**Task prompt:** Because the material must match the original, reproduce every line of it exactly.

::::

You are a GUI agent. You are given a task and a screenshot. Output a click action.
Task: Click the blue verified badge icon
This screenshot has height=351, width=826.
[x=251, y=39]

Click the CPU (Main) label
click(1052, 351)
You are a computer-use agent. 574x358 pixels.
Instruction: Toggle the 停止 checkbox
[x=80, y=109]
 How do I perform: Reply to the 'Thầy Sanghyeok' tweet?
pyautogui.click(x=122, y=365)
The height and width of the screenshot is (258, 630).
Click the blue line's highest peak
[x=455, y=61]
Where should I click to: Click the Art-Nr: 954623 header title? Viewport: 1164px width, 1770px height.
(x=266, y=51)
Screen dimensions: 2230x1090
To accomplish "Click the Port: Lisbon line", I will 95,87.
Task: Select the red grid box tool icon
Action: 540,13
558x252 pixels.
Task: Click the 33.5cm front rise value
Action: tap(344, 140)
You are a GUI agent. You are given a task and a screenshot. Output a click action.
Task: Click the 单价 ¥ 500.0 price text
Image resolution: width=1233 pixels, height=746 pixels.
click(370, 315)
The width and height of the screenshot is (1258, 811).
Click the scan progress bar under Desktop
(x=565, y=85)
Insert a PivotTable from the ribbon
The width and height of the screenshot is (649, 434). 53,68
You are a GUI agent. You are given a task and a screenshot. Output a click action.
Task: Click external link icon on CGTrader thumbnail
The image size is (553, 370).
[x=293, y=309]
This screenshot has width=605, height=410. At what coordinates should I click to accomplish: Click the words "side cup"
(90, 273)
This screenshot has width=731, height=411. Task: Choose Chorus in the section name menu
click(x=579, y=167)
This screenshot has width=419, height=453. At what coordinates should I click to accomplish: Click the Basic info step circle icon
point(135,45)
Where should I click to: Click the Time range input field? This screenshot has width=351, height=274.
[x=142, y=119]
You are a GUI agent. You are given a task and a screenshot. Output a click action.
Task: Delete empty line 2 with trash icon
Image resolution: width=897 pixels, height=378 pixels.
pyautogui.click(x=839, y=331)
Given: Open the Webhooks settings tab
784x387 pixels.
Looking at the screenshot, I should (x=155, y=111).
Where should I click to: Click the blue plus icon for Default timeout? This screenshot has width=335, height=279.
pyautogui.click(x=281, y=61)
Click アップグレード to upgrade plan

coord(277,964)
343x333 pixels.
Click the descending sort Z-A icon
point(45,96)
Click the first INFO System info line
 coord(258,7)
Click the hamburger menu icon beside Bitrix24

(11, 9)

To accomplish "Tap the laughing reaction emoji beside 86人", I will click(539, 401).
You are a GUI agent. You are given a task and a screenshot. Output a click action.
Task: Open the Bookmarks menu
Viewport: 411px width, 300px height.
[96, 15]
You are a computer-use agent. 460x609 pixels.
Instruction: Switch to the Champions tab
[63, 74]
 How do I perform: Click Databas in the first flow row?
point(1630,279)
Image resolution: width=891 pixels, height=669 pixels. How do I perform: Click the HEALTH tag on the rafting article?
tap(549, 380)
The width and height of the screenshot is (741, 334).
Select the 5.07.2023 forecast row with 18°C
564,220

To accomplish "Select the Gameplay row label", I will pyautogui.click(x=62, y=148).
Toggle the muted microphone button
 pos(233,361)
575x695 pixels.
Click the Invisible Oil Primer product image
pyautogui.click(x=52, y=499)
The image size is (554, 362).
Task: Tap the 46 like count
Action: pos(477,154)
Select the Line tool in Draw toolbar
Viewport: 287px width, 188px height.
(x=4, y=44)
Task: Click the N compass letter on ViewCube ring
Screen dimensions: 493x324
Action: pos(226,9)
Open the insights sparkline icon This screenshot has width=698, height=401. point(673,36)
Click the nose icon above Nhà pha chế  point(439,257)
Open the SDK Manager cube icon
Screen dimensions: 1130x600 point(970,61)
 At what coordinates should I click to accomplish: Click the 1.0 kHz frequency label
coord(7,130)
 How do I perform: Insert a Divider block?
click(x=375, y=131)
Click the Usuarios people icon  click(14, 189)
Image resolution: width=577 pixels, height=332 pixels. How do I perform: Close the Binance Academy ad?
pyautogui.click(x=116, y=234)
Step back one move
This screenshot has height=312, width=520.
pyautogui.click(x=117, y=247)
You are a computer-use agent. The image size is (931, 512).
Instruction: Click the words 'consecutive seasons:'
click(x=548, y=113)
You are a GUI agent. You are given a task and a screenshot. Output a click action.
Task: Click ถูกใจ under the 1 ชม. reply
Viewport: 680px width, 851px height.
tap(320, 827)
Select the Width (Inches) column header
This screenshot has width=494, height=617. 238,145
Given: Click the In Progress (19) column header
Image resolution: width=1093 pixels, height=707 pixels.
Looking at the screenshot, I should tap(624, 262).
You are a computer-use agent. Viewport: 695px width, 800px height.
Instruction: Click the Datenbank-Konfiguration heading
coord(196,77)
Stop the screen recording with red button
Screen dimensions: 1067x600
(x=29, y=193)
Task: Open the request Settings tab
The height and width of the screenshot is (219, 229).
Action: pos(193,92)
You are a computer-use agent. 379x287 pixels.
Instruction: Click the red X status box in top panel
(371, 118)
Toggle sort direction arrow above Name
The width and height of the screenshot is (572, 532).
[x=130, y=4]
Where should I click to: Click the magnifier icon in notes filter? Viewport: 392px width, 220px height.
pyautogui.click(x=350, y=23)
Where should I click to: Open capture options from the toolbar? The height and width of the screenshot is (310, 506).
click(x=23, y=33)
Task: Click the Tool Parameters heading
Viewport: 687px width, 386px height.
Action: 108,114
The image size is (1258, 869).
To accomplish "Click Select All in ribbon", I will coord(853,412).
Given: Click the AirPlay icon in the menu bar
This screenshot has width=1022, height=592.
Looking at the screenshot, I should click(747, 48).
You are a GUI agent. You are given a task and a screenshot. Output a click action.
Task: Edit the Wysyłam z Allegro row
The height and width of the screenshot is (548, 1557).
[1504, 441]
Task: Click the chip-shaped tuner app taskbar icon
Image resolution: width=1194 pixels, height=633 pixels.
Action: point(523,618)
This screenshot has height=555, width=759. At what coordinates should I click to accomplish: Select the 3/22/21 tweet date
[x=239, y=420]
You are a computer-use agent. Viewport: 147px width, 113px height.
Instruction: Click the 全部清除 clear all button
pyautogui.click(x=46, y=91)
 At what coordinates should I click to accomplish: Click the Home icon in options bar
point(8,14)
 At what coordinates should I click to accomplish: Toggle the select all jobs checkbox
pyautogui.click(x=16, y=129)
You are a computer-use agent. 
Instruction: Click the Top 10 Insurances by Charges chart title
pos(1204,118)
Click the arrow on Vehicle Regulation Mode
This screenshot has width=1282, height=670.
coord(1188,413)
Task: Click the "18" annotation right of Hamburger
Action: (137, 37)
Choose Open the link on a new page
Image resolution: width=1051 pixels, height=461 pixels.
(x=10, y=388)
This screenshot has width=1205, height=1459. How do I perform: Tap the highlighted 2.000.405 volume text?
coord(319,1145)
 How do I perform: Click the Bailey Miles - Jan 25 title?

::::

**Final answer:**
You are a GUI agent. You are given a task and a screenshot. Output a click action.
Task: Click the blue verified badge icon
This screenshot has height=351, width=826.
[x=251, y=39]

Click the CPU (Main) label
click(1052, 351)
You are a computer-use agent. 574x358 pixels.
Instruction: Toggle the 停止 checkbox
[x=80, y=109]
 How do I perform: Reply to the 'Thầy Sanghyeok' tweet?
pyautogui.click(x=122, y=365)
The height and width of the screenshot is (258, 630).
Click the blue line's highest peak
[x=455, y=61]
Where should I click to: Click the Art-Nr: 954623 header title? Viewport: 1164px width, 1770px height.
(x=266, y=51)
Screen dimensions: 2230x1090
To accomplish "Click the Port: Lisbon line", I will 95,87.
Task: Select the red grid box tool icon
Action: 540,13
558x252 pixels.
Task: Click the 33.5cm front rise value
Action: tap(344, 140)
You are a GUI agent. You are given a task and a screenshot. Output a click action.
Task: Click the 单价 ¥ 500.0 price text
Image resolution: width=1233 pixels, height=746 pixels.
click(370, 315)
The width and height of the screenshot is (1258, 811).
Click the scan progress bar under Desktop
(x=565, y=85)
Insert a PivotTable from the ribbon
The width and height of the screenshot is (649, 434). 53,68
You are a GUI agent. You are given a task and a screenshot. Output a click action.
Task: Click external link icon on CGTrader thumbnail
The image size is (553, 370).
[x=293, y=309]
This screenshot has width=605, height=410. At what coordinates should I click to accomplish: Click the words "side cup"
(90, 273)
This screenshot has width=731, height=411. Task: Choose Chorus in the section name menu
click(x=579, y=167)
This screenshot has width=419, height=453. At what coordinates should I click to accomplish: Click the Basic info step circle icon
point(135,45)
Where should I click to: Click the Time range input field? This screenshot has width=351, height=274.
[x=142, y=119]
You are a GUI agent. You are given a task and a screenshot. Output a click action.
Task: Delete empty line 2 with trash icon
Image resolution: width=897 pixels, height=378 pixels.
pyautogui.click(x=839, y=331)
Given: Open the Webhooks settings tab
784x387 pixels.
Looking at the screenshot, I should (x=155, y=111).
Where should I click to: Click the blue plus icon for Default timeout? This screenshot has width=335, height=279.
pyautogui.click(x=281, y=61)
Click アップグレード to upgrade plan

coord(277,964)
343x333 pixels.
Click the descending sort Z-A icon
point(45,96)
Click the first INFO System info line
 coord(258,7)
Click the hamburger menu icon beside Bitrix24

(11, 9)

To accomplish "Tap the laughing reaction emoji beside 86人", I will click(539, 401).
You are a GUI agent. You are given a task and a screenshot. Output a click action.
Task: Open the Bookmarks menu
Viewport: 411px width, 300px height.
[96, 15]
You are a computer-use agent. 460x609 pixels.
Instruction: Switch to the Champions tab
[63, 74]
 How do I perform: Click Databas in the first flow row?
point(1630,279)
Image resolution: width=891 pixels, height=669 pixels. How do I perform: Click the HEALTH tag on the rafting article?
tap(549, 380)
The width and height of the screenshot is (741, 334).
Select the 5.07.2023 forecast row with 18°C
564,220

To accomplish "Select the Gameplay row label", I will pyautogui.click(x=62, y=148).
Toggle the muted microphone button
 pos(233,361)
575x695 pixels.
Click the Invisible Oil Primer product image
pyautogui.click(x=52, y=499)
The image size is (554, 362).
Task: Tap the 46 like count
Action: pos(477,154)
Select the Line tool in Draw toolbar
Viewport: 287px width, 188px height.
(x=4, y=44)
Task: Click the N compass letter on ViewCube ring
Screen dimensions: 493x324
Action: pos(226,9)
Open the insights sparkline icon This screenshot has width=698, height=401. point(673,36)
Click the nose icon above Nhà pha chế  point(439,257)
Open the SDK Manager cube icon
Screen dimensions: 1130x600 point(970,61)
 At what coordinates should I click to accomplish: Click the 1.0 kHz frequency label
coord(7,130)
 How do I perform: Insert a Divider block?
click(x=375, y=131)
Click the Usuarios people icon  click(14, 189)
Image resolution: width=577 pixels, height=332 pixels. How do I perform: Close the Binance Academy ad?
pyautogui.click(x=116, y=234)
Step back one move
This screenshot has height=312, width=520.
pyautogui.click(x=117, y=247)
You are a computer-use agent. The image size is (931, 512).
Instruction: Click the words 'consecutive seasons:'
click(x=548, y=113)
You are a GUI agent. You are given a task and a screenshot. Output a click action.
Task: Click ถูกใจ under the 1 ชม. reply
Viewport: 680px width, 851px height.
tap(320, 827)
Select the Width (Inches) column header
This screenshot has width=494, height=617. 238,145
Given: Click the In Progress (19) column header
Image resolution: width=1093 pixels, height=707 pixels.
Looking at the screenshot, I should tap(624, 262).
You are a computer-use agent. Viewport: 695px width, 800px height.
Instruction: Click the Datenbank-Konfiguration heading
coord(196,77)
Stop the screen recording with red button
Screen dimensions: 1067x600
(x=29, y=193)
Task: Open the request Settings tab
The height and width of the screenshot is (219, 229).
Action: pos(193,92)
You are a computer-use agent. 379x287 pixels.
Instruction: Click the red X status box in top panel
(371, 118)
Toggle sort direction arrow above Name
The width and height of the screenshot is (572, 532).
[x=130, y=4]
Where should I click to: Click the magnifier icon in notes filter? Viewport: 392px width, 220px height.
pyautogui.click(x=350, y=23)
Where should I click to: Open capture options from the toolbar? The height and width of the screenshot is (310, 506).
click(x=23, y=33)
Task: Click the Tool Parameters heading
Viewport: 687px width, 386px height.
Action: 108,114
The image size is (1258, 869).
To accomplish "Click Select All in ribbon", I will coord(853,412).
Given: Click the AirPlay icon in the menu bar
This screenshot has width=1022, height=592.
Looking at the screenshot, I should click(747, 48).
You are a GUI agent. You are given a task and a screenshot. Output a click action.
Task: Edit the Wysyłam z Allegro row
The height and width of the screenshot is (548, 1557).
[1504, 441]
Task: Click the chip-shaped tuner app taskbar icon
Image resolution: width=1194 pixels, height=633 pixels.
Action: point(523,618)
This screenshot has height=555, width=759. At what coordinates should I click to accomplish: Select the 3/22/21 tweet date
[x=239, y=420]
You are a computer-use agent. Viewport: 147px width, 113px height.
Instruction: Click the 全部清除 clear all button
pyautogui.click(x=46, y=91)
 At what coordinates should I click to accomplish: Click the Home icon in options bar
point(8,14)
 At what coordinates should I click to accomplish: Toggle the select all jobs checkbox
pyautogui.click(x=16, y=129)
You are a computer-use agent. 
Instruction: Click the Top 10 Insurances by Charges chart title
pos(1204,118)
Click the arrow on Vehicle Regulation Mode
This screenshot has width=1282, height=670.
coord(1188,413)
Task: Click the "18" annotation right of Hamburger
Action: (137, 37)
Choose Open the link on a new page
Image resolution: width=1051 pixels, height=461 pixels.
(x=10, y=388)
This screenshot has width=1205, height=1459. How do I perform: Tap the highlighted 2.000.405 volume text?
coord(319,1145)
 How do I perform: Click the Bailey Miles - Jan 25 title?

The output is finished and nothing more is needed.